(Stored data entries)
+ + + + +
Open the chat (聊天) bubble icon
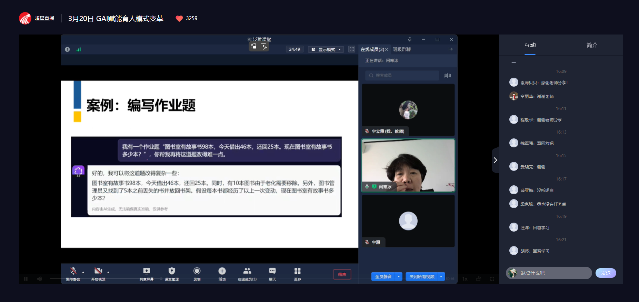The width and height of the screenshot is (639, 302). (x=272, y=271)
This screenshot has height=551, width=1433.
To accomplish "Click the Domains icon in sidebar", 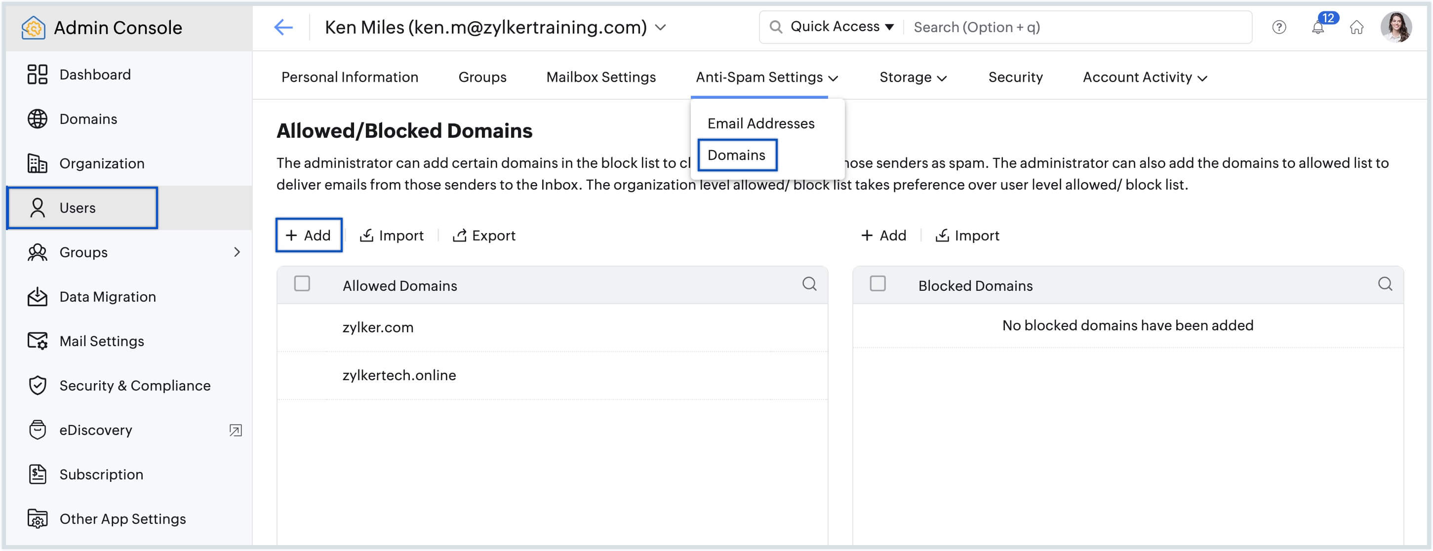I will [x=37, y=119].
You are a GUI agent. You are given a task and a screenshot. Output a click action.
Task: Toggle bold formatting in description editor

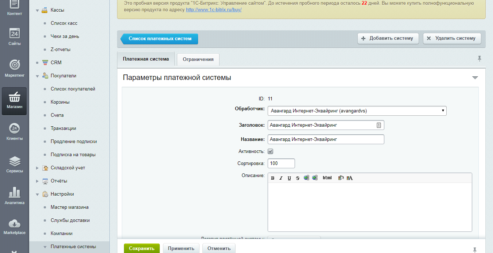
+ + + + +
__What the task asks__: Leave the pictures out, and copy exactly each line from the one containing "You are a GUI" through the final line of the data.

__Response to this task__:
You are a GUI agent. You are given a task and a screenshot. Output a click action.
Task: Toggle bold formatting in description editor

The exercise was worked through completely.